Consider the interesting (but somewhat byzantine) decision from the Court of Justice of the European Union (CJEU) on the “advertising” of medicines.
The ruling in MSD Sharp & Dohme GmbH v. Merckle GmbH, handed down on May 5, seeks to define the boundaries of acceptable information provision so that compliant manufacturers of prescription medicines can avoid accusations of engaging in direct-to-consumer advertising. DTC is both illegal and unwelcome in the EU, the European Commission has time and again stressed.
The decision is restrictive — allowing companies to provide objective information that will in no way lead directly to a decision to purchase, leaving firms with few options beyond essentially providing the labeling online.
“A different classification must, however, be adopted where the information relating to the medicinal product is selected or rewritten by the manufacturer, since such manipulation of information can be explained only by an advertising purpose,” the court said.
MSD had put information on its website concerning its prescription-only products Fosamax (alendronate), Singulair (montelukast) and Vioxx (rofecoxib). (Vioxx was withdrawn worldwide in 2004; the product’s presence in the case stems from the long-simmering nature of the dispute.)
MSD’s site included images of the product packaging, the therapeutic indication and the leaflet containing instructions for use of the product.
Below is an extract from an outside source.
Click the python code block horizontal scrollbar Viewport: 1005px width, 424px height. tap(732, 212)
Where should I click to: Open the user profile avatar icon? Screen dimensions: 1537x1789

This is essentially information contained with the Summary of Product Characteristics (SmPC), which a company must file when applying for a marketing authorization.
Merckle complained that this constituted advertising to the public, as the site was not password-locked, and was anti-competitive. The CJEU, to whom the case was referred by the German Federal Court of Justice, dismissed the suggestion behind Merckle’s complaint that simply communicating this information was inherently promotional.
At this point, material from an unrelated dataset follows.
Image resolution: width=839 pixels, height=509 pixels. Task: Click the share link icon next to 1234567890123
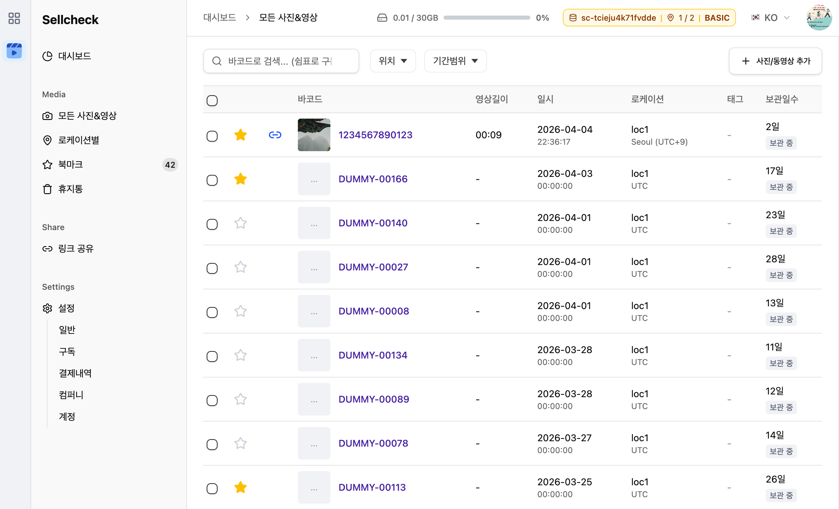pyautogui.click(x=275, y=135)
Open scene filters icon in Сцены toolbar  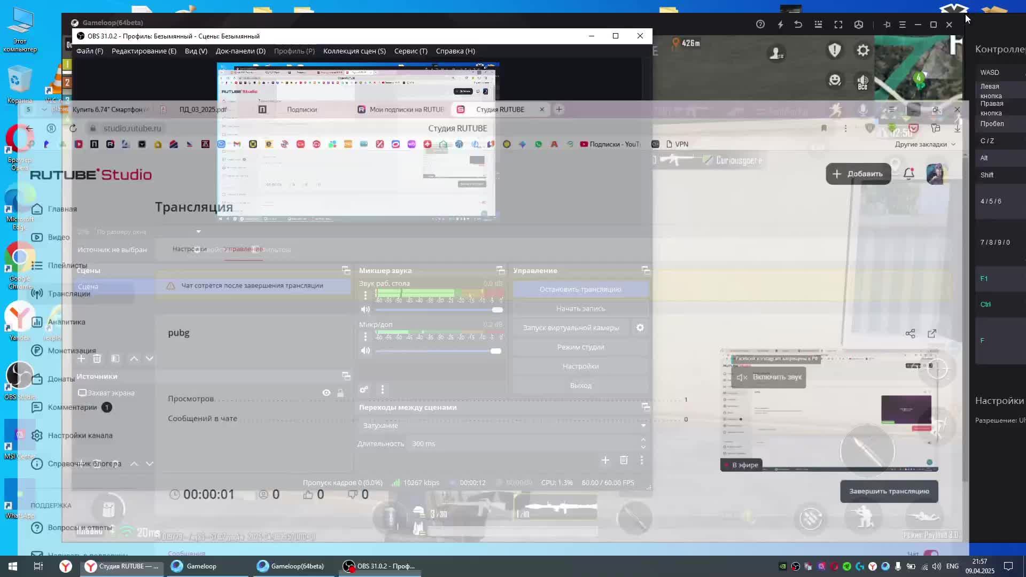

Indeed, “the possibility for the patient to access in advance, before a medical examination, objective information from reliable sources could, in some circumstances, contribute to the prescription of appropriate treatment, in so far as there may be a more fruitful dialogue between the doctor and the informed patient,” the court wrote.
The European Parliament adopted a position on a Directive on Information to Patients on November 24, 2010. It went before the Council of Ministers’ Employment, Social Policy, Health and Consumer Affairs Council on December 6-7, 2010. The Council has asked the Commission to amend parts of the proposal, and the next stages of the political debate will take place after those changes are complete.